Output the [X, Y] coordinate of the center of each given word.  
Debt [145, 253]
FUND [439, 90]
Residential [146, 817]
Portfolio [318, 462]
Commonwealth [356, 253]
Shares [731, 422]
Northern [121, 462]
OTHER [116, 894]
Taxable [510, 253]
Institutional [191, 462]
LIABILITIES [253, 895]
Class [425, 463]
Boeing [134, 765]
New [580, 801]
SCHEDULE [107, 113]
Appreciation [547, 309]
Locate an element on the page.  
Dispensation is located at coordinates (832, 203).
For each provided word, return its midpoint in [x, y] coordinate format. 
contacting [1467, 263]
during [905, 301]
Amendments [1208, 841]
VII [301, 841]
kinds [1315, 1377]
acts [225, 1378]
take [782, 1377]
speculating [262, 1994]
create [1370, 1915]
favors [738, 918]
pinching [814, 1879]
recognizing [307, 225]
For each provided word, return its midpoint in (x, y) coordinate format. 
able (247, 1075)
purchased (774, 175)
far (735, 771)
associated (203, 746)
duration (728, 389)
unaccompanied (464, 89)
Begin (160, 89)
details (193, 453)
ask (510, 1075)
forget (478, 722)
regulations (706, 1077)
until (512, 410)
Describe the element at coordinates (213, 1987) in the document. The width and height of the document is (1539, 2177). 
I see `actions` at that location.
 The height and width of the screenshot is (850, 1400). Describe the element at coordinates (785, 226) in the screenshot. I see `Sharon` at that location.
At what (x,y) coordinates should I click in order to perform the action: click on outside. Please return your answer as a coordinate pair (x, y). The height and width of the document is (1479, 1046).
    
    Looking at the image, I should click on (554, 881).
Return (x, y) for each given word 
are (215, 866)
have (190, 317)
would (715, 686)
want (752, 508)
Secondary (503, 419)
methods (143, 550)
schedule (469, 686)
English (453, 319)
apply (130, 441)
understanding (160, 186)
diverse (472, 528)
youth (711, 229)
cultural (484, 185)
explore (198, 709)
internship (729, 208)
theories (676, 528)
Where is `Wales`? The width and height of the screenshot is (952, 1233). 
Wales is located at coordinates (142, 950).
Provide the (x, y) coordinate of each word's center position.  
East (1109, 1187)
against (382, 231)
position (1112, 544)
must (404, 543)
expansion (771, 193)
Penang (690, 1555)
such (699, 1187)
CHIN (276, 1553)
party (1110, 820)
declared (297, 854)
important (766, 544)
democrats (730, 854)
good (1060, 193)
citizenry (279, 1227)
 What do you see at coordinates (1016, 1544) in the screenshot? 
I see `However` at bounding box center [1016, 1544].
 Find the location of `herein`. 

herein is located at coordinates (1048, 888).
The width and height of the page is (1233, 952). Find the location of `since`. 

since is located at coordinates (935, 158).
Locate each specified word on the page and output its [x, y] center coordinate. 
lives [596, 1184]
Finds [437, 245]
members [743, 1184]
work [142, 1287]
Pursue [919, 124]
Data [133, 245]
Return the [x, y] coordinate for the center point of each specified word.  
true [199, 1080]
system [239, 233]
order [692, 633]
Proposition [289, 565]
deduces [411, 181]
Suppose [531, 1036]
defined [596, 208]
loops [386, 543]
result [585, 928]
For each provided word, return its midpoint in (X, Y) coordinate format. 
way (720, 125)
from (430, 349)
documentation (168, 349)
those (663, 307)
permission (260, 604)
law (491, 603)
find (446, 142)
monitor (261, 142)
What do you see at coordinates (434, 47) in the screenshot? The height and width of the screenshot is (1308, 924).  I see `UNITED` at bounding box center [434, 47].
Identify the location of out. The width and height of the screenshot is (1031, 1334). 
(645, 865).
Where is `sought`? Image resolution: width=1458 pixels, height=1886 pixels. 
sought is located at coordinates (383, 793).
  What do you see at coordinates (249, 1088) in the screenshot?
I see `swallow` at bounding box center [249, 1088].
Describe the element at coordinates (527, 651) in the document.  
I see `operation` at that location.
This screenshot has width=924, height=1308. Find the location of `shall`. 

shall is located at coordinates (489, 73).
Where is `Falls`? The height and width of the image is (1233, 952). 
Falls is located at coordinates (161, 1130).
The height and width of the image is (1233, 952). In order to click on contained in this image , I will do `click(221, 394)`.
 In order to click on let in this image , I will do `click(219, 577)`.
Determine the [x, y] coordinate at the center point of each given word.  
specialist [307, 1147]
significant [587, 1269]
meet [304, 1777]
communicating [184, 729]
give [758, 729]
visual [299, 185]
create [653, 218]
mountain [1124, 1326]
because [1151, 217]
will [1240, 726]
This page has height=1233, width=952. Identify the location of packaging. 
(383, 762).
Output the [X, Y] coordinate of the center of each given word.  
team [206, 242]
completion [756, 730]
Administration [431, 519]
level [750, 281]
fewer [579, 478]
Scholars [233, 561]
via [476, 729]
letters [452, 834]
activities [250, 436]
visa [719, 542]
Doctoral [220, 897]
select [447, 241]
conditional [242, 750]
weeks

-----

(What you have to do) Copy out all of the lines above word for word.

(Correct answer)
Output the [X, Y] coordinate of the center of each given word.  
Debt [145, 253]
FUND [439, 90]
Residential [146, 817]
Portfolio [318, 462]
Commonwealth [356, 253]
Shares [731, 422]
Northern [121, 462]
OTHER [116, 894]
Taxable [510, 253]
Institutional [191, 462]
LIABILITIES [253, 895]
Class [425, 463]
Boeing [134, 765]
New [580, 801]
SCHEDULE [107, 113]
Appreciation [547, 309]
Locate an element on the page.  
Dispensation is located at coordinates (832, 203).
For each provided word, return its midpoint in [x, y] coordinate format. 
contacting [1467, 263]
during [905, 301]
Amendments [1208, 841]
VII [301, 841]
kinds [1315, 1377]
acts [225, 1378]
take [782, 1377]
speculating [262, 1994]
create [1370, 1915]
favors [738, 918]
pinching [814, 1879]
recognizing [307, 225]
For each provided word, return its midpoint in (x, y) coordinate format. 
able (247, 1075)
purchased (774, 175)
far (735, 771)
associated (203, 746)
duration (728, 389)
unaccompanied (464, 89)
Begin (160, 89)
details (193, 453)
ask (510, 1075)
forget (478, 722)
regulations (706, 1077)
until (512, 410)
Describe the element at coordinates (213, 1987) in the document. The width and height of the document is (1539, 2177). 
I see `actions` at that location.
 The height and width of the screenshot is (850, 1400). Describe the element at coordinates (785, 226) in the screenshot. I see `Sharon` at that location.
At what (x,y) coordinates should I click in order to perform the action: click on outside. Please return your answer as a coordinate pair (x, y). The height and width of the document is (1479, 1046).
    
    Looking at the image, I should click on (554, 881).
Return (x, y) for each given word 
are (215, 866)
have (190, 317)
would (715, 686)
want (752, 508)
Secondary (503, 419)
methods (143, 550)
schedule (469, 686)
English (453, 319)
apply (130, 441)
understanding (160, 186)
diverse (472, 528)
youth (711, 229)
cultural (484, 185)
explore (198, 709)
internship (729, 208)
theories (676, 528)
Where is `Wales`? The width and height of the screenshot is (952, 1233). 
Wales is located at coordinates (142, 950).
Provide the (x, y) coordinate of each word's center position.  
East (1109, 1187)
against (382, 231)
position (1112, 544)
must (404, 543)
expansion (771, 193)
Penang (690, 1555)
such (699, 1187)
CHIN (276, 1553)
party (1110, 820)
declared (297, 854)
important (766, 544)
democrats (730, 854)
good (1060, 193)
citizenry (279, 1227)
 What do you see at coordinates (1016, 1544) in the screenshot? 
I see `However` at bounding box center [1016, 1544].
 Find the location of `herein`. 

herein is located at coordinates (1048, 888).
The width and height of the page is (1233, 952). Find the location of `since`. 

since is located at coordinates (935, 158).
Locate each specified word on the page and output its [x, y] center coordinate. 
lives [596, 1184]
Finds [437, 245]
members [743, 1184]
work [142, 1287]
Pursue [919, 124]
Data [133, 245]
Return the [x, y] coordinate for the center point of each specified word.  
true [199, 1080]
system [239, 233]
order [692, 633]
Proposition [289, 565]
deduces [411, 181]
Suppose [531, 1036]
defined [596, 208]
loops [386, 543]
result [585, 928]
For each provided word, return its midpoint in (X, Y) coordinate format. 
way (720, 125)
from (430, 349)
documentation (168, 349)
those (663, 307)
permission (260, 604)
law (491, 603)
find (446, 142)
monitor (261, 142)
What do you see at coordinates (434, 47) in the screenshot? The height and width of the screenshot is (1308, 924).  I see `UNITED` at bounding box center [434, 47].
Identify the location of out. The width and height of the screenshot is (1031, 1334). 
(645, 865).
Where is `sought`? Image resolution: width=1458 pixels, height=1886 pixels. 
sought is located at coordinates (383, 793).
  What do you see at coordinates (249, 1088) in the screenshot?
I see `swallow` at bounding box center [249, 1088].
Describe the element at coordinates (527, 651) in the document.  
I see `operation` at that location.
This screenshot has width=924, height=1308. Find the location of `shall`. 

shall is located at coordinates (489, 73).
Where is `Falls`? The height and width of the image is (1233, 952). 
Falls is located at coordinates (161, 1130).
The height and width of the image is (1233, 952). In order to click on contained in this image , I will do `click(221, 394)`.
 In order to click on let in this image , I will do `click(219, 577)`.
Determine the [x, y] coordinate at the center point of each given word.  
specialist [307, 1147]
significant [587, 1269]
meet [304, 1777]
communicating [184, 729]
give [758, 729]
visual [299, 185]
create [653, 218]
mountain [1124, 1326]
because [1151, 217]
will [1240, 726]
This page has height=1233, width=952. Identify the location of packaging. 
(383, 762).
Output the [X, Y] coordinate of the center of each given word.  
team [206, 242]
completion [756, 730]
Administration [431, 519]
level [750, 281]
fewer [579, 478]
Scholars [233, 561]
via [476, 729]
letters [452, 834]
activities [250, 436]
visa [719, 542]
Doctoral [220, 897]
select [447, 241]
conditional [242, 750]
weeks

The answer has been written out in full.